▶ [DATA RECORDS]:
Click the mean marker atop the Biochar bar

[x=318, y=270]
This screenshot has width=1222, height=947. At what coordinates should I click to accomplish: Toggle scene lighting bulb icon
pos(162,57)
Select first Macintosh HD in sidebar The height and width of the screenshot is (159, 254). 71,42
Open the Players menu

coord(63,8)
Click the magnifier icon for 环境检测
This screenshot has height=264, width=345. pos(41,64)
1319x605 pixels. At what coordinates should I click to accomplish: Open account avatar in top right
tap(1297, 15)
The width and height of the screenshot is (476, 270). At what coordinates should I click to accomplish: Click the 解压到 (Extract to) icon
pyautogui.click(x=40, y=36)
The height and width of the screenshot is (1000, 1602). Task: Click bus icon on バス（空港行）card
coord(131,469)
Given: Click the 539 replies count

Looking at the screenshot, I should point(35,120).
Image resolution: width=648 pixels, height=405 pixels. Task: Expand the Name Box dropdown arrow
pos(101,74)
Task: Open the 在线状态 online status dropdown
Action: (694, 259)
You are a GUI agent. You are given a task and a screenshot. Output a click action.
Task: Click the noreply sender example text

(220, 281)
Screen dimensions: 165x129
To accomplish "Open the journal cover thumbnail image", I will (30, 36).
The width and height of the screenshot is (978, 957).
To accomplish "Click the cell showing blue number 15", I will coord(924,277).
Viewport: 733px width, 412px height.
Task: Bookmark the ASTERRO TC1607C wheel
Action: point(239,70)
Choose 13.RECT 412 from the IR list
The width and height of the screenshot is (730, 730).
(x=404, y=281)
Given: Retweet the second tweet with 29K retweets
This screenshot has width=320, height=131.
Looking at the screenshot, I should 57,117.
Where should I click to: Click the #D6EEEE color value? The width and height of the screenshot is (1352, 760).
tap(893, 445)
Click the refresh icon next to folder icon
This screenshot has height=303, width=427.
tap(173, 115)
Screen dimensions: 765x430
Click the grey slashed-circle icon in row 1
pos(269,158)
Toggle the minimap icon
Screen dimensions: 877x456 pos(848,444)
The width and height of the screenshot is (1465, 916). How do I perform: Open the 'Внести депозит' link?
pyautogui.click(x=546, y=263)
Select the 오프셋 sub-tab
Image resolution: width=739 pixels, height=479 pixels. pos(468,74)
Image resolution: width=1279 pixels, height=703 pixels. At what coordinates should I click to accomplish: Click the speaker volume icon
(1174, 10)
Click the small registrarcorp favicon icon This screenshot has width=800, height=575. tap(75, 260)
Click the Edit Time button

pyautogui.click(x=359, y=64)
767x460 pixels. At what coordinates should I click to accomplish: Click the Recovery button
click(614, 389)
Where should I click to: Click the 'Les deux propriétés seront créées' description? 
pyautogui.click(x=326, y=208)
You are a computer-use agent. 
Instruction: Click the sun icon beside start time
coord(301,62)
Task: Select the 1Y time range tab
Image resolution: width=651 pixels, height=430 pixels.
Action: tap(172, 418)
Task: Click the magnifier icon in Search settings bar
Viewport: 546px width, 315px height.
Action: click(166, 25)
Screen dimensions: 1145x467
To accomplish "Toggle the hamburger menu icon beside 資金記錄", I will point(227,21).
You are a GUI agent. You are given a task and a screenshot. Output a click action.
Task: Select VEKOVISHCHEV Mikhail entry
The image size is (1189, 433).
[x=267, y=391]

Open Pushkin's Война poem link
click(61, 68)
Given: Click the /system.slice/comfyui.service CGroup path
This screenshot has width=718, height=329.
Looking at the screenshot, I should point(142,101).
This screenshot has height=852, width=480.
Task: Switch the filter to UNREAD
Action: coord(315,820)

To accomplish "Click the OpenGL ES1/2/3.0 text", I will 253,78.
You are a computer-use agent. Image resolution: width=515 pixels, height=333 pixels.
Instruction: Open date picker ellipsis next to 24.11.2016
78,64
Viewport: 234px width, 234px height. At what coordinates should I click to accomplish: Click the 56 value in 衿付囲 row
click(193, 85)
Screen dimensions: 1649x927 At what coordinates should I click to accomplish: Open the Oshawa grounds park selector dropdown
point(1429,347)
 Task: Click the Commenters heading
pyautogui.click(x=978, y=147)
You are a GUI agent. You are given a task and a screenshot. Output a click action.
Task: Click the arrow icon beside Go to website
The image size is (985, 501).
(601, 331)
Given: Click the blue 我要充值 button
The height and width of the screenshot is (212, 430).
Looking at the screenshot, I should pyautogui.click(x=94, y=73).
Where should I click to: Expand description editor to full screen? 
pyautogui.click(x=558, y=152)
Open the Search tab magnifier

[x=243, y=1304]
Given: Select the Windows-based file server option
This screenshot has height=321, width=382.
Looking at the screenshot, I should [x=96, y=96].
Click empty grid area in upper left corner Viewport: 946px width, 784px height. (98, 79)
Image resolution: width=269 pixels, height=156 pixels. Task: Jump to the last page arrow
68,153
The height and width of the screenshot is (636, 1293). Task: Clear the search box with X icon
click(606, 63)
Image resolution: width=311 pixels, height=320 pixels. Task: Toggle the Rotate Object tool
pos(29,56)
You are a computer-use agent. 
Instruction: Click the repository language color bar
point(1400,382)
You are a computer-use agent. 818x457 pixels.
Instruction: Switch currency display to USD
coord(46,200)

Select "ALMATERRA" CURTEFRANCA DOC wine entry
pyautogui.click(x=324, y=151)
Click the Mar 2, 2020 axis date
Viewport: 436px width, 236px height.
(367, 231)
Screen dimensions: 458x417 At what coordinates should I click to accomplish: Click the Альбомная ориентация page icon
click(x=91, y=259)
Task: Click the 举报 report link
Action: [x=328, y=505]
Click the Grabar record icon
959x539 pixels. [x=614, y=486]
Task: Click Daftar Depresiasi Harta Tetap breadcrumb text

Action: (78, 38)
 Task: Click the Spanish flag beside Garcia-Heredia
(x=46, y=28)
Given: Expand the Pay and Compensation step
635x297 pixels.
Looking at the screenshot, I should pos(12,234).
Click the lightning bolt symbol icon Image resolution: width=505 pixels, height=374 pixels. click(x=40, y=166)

▶ [SET PROBLEM]: Copy out all of the items, substituting "Where do I click to" for every instance of "At what coordinates should I click to accomplish" and leaving everything else unchanged.

▶ [EXERCISE ANSWER]:
Click the mean marker atop the Biochar bar

[x=318, y=270]
This screenshot has width=1222, height=947. Where do I click to: Toggle scene lighting bulb icon
pos(162,57)
Select first Macintosh HD in sidebar The height and width of the screenshot is (159, 254). 71,42
Open the Players menu

coord(63,8)
Click the magnifier icon for 环境检测
This screenshot has height=264, width=345. pos(41,64)
1319x605 pixels. Where do I click to: Open account avatar in top right
tap(1297, 15)
The width and height of the screenshot is (476, 270). Where do I click to: Click the 解压到 (Extract to) icon
pyautogui.click(x=40, y=36)
The height and width of the screenshot is (1000, 1602). Task: Click bus icon on バス（空港行）card
coord(131,469)
Given: Click the 539 replies count

Looking at the screenshot, I should point(35,120).
Image resolution: width=648 pixels, height=405 pixels. Task: Expand the Name Box dropdown arrow
pos(101,74)
Task: Open the 在线状态 online status dropdown
Action: (694, 259)
You are a GUI agent. You are given a task and a screenshot. Output a click action.
Task: Click the noreply sender example text

(220, 281)
Screen dimensions: 165x129
To accomplish "Open the journal cover thumbnail image", I will (30, 36).
The width and height of the screenshot is (978, 957).
To accomplish "Click the cell showing blue number 15", I will coord(924,277).
Viewport: 733px width, 412px height.
Task: Bookmark the ASTERRO TC1607C wheel
Action: point(239,70)
Choose 13.RECT 412 from the IR list
The width and height of the screenshot is (730, 730).
(x=404, y=281)
Given: Retweet the second tweet with 29K retweets
This screenshot has width=320, height=131.
Looking at the screenshot, I should 57,117.
Where should I click to: Click the #D6EEEE color value? The width and height of the screenshot is (1352, 760).
tap(893, 445)
Click the refresh icon next to folder icon
This screenshot has height=303, width=427.
tap(173, 115)
Screen dimensions: 765x430
Click the grey slashed-circle icon in row 1
pos(269,158)
Toggle the minimap icon
Screen dimensions: 877x456 pos(848,444)
The width and height of the screenshot is (1465, 916). How do I perform: Open the 'Внести депозит' link?
pyautogui.click(x=546, y=263)
Select the 오프셋 sub-tab
Image resolution: width=739 pixels, height=479 pixels. pos(468,74)
Image resolution: width=1279 pixels, height=703 pixels. Where do I click to: Click the speaker volume icon
(1174, 10)
Click the small registrarcorp favicon icon This screenshot has width=800, height=575. tap(75, 260)
Click the Edit Time button

pyautogui.click(x=359, y=64)
767x460 pixels. Where do I click to: Click the Recovery button
click(614, 389)
Where should I click to: Click the 'Les deux propriétés seront créées' description? 
pyautogui.click(x=326, y=208)
You are a computer-use agent. 
Instruction: Click the sun icon beside start time
coord(301,62)
Task: Select the 1Y time range tab
Image resolution: width=651 pixels, height=430 pixels.
Action: tap(172, 418)
Task: Click the magnifier icon in Search settings bar
Viewport: 546px width, 315px height.
Action: click(166, 25)
Screen dimensions: 1145x467
To accomplish "Toggle the hamburger menu icon beside 資金記錄", I will point(227,21).
You are a GUI agent. You are given a task and a screenshot. Output a click action.
Task: Select VEKOVISHCHEV Mikhail entry
The image size is (1189, 433).
[x=267, y=391]

Open Pushkin's Война poem link
click(61, 68)
Given: Click the /system.slice/comfyui.service CGroup path
This screenshot has width=718, height=329.
Looking at the screenshot, I should point(142,101).
This screenshot has height=852, width=480.
Task: Switch the filter to UNREAD
Action: coord(315,820)

To accomplish "Click the OpenGL ES1/2/3.0 text", I will 253,78.
You are a computer-use agent. Image resolution: width=515 pixels, height=333 pixels.
Instruction: Open date picker ellipsis next to 24.11.2016
78,64
Viewport: 234px width, 234px height. Where do I click to: Click the 56 value in 衿付囲 row
click(193, 85)
Screen dimensions: 1649x927 Where do I click to: Open the Oshawa grounds park selector dropdown
point(1429,347)
 Task: Click the Commenters heading
pyautogui.click(x=978, y=147)
You are a GUI agent. You are given a task and a screenshot. Output a click action.
Task: Click the arrow icon beside Go to website
The image size is (985, 501).
(601, 331)
Given: Click the blue 我要充值 button
The height and width of the screenshot is (212, 430).
Looking at the screenshot, I should pyautogui.click(x=94, y=73).
Where should I click to: Expand description editor to full screen? 
pyautogui.click(x=558, y=152)
Open the Search tab magnifier

[x=243, y=1304]
Given: Select the Windows-based file server option
This screenshot has height=321, width=382.
Looking at the screenshot, I should [x=96, y=96].
Click empty grid area in upper left corner Viewport: 946px width, 784px height. (98, 79)
Image resolution: width=269 pixels, height=156 pixels. Task: Jump to the last page arrow
68,153
The height and width of the screenshot is (636, 1293). Task: Clear the search box with X icon
click(606, 63)
Image resolution: width=311 pixels, height=320 pixels. Task: Toggle the Rotate Object tool
pos(29,56)
You are a computer-use agent. 
Instruction: Click the repository language color bar
point(1400,382)
You are a computer-use agent. 818x457 pixels.
Instruction: Switch currency display to USD
coord(46,200)

Select "ALMATERRA" CURTEFRANCA DOC wine entry
pyautogui.click(x=324, y=151)
Click the Mar 2, 2020 axis date
Viewport: 436px width, 236px height.
(367, 231)
Screen dimensions: 458x417 Where do I click to: Click the Альбомная ориентация page icon
click(x=91, y=259)
Task: Click the 举报 report link
Action: [x=328, y=505]
Click the Grabar record icon
959x539 pixels. [x=614, y=486]
Task: Click Daftar Depresiasi Harta Tetap breadcrumb text

Action: (78, 38)
 Task: Click the Spanish flag beside Garcia-Heredia
(x=46, y=28)
Given: Expand the Pay and Compensation step
635x297 pixels.
Looking at the screenshot, I should pos(12,234).
Click the lightning bolt symbol icon Image resolution: width=505 pixels, height=374 pixels. click(x=40, y=166)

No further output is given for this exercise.